John Hammond, man. I wrote just a few entries back about how we discovered John Hammond, at a day long blues festival at Saratoga Performing Arts Center in 1990. I don’t even know if I’d heard of him before we saw him perform that day. On a bill filled with the likes of John Lee Hooker, Buddy Guy, and Bonnie Raitt, John Hammond simply blew me away – just him and a resonator sounding like a whole band. Incredible talent and energy that made us permanent fans. His excellent albums from the ’90s — “Got Love If You Want It,” “Trouble No More,” “Long As I Have You” — and 2001’s brilliant album of Tom Waits songs, “Wicked Grin,” have all been in our collection since they were released. You can’t go wrong putting on John Hammond in our house.
We got to see him again just a few years later at the Starlite Music Theatre (formerly the Colonie Coliseum) in Latham.

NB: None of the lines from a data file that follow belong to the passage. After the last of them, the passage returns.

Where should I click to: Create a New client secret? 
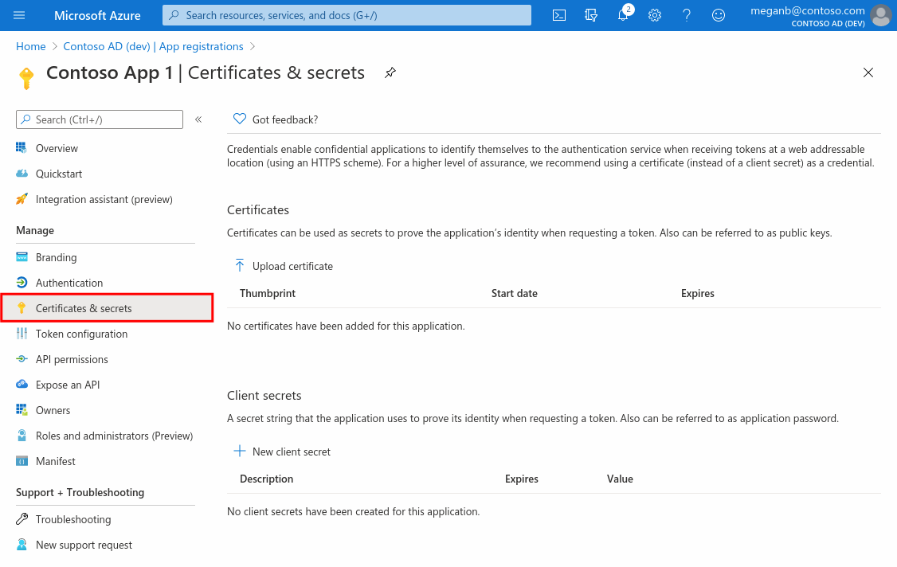pyautogui.click(x=290, y=452)
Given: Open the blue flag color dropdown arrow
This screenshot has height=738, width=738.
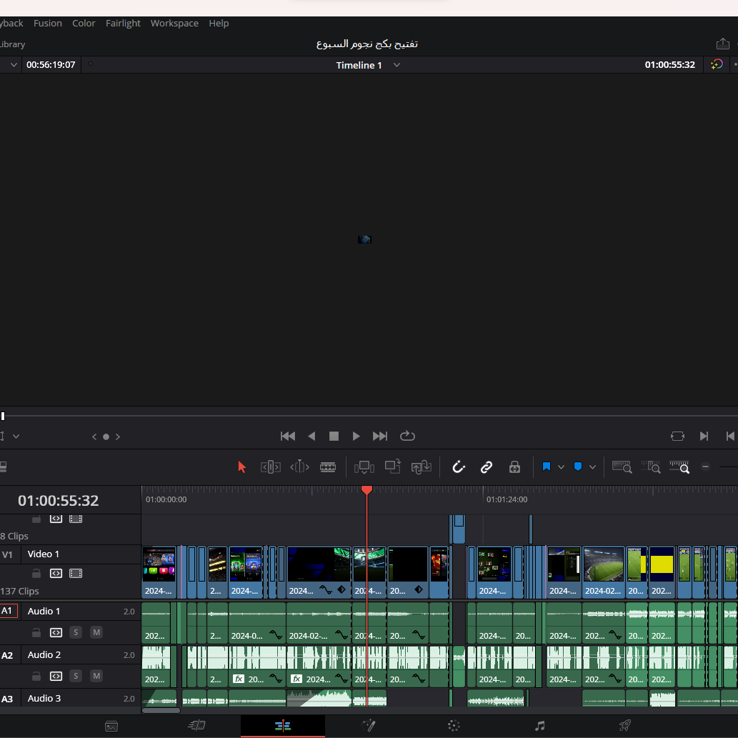Looking at the screenshot, I should pyautogui.click(x=561, y=467).
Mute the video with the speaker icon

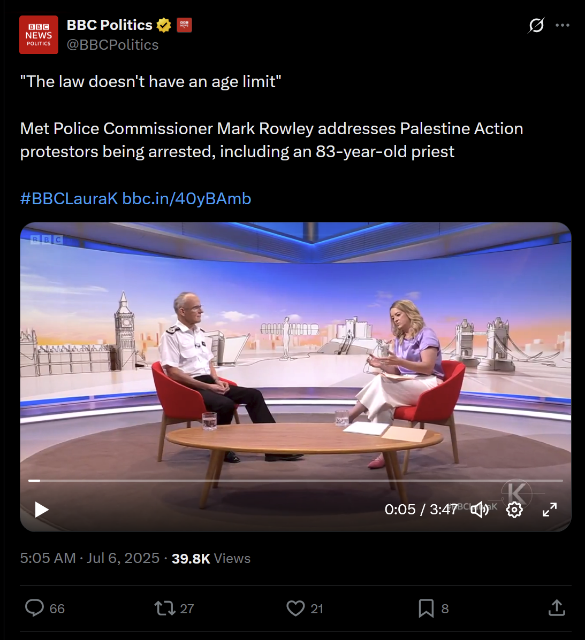click(x=480, y=510)
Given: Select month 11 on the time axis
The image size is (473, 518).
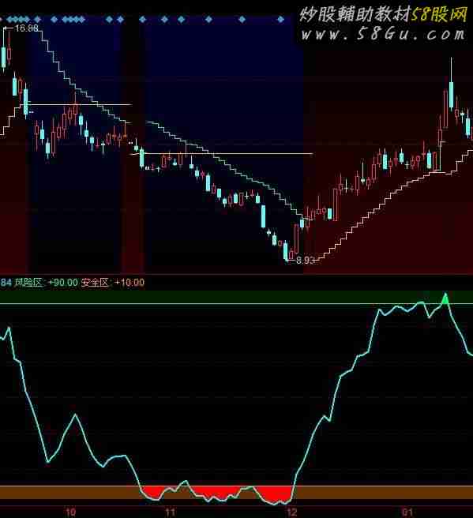Looking at the screenshot, I should click(170, 512).
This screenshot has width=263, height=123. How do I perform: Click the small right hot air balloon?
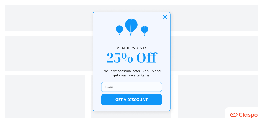144,31
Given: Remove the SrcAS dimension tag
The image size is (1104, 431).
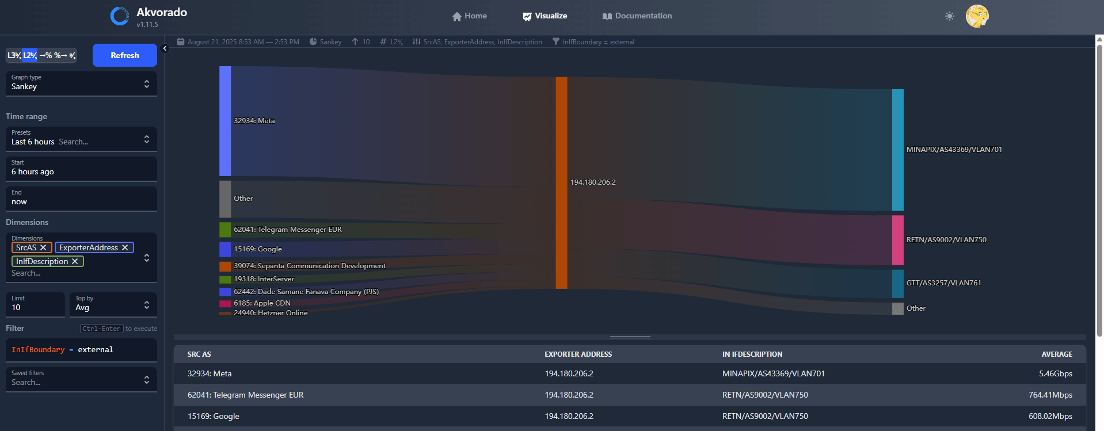Looking at the screenshot, I should pyautogui.click(x=43, y=247).
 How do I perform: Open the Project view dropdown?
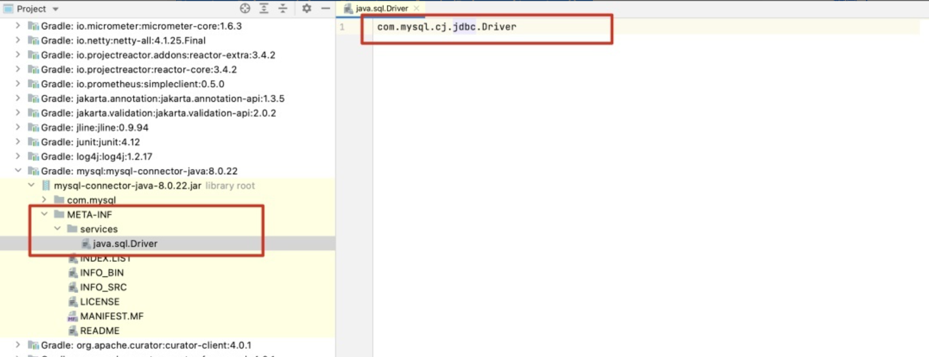(x=55, y=9)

The Starlite was an odd, odd venue, and we’re indebted to Nippertown for its history. Beginning in 1958 as a literal tent that presented full musicals, it would be 1969 before it had a permanent building. In 1978, a revolving stage was added, making a full spin every 15 minutes. It spent the ’70s as the place the squares went to see Wayne Newton, Engelbert Humperdinck and the like. There was absolutely nothing there for a teenager in the ’70s, so it was a venue I never visited. It fell on hard times in the later ’80s, changing ownership, cancelling seasons, closing and opening again. In the ’90s, it got some more up to date acts (as well as some very not up to date acts). Willie Nelson played there, as did Buddy Guy, and Belinda Carlisle, and Ray Charles. And ostensibly it was a Ray Charles show that brought us there this time, but really, it was because John Hammond was opening for him. The first time we got to see him was at a big, noisy, open air festival. This time, it would be in an intimate theater setting. We were so excited.
We were in our 30s and, as usual, among the youngest people in the place. We had already seen Ray Charles a number of times, and believe me, every show was a gem, but it was John Hammond we were most anxious to see this time. Ray’s fandom was broad, but the Starlite skewed old and so did this audience. We settled into our seats in a sea of white hair and prepared to have our minds blown by watching John Hammond, mere feet from us (as is noted at Nippertown, the back row was only 52 feet from the stage, and we were in about the fourth row), take complete command of an audience.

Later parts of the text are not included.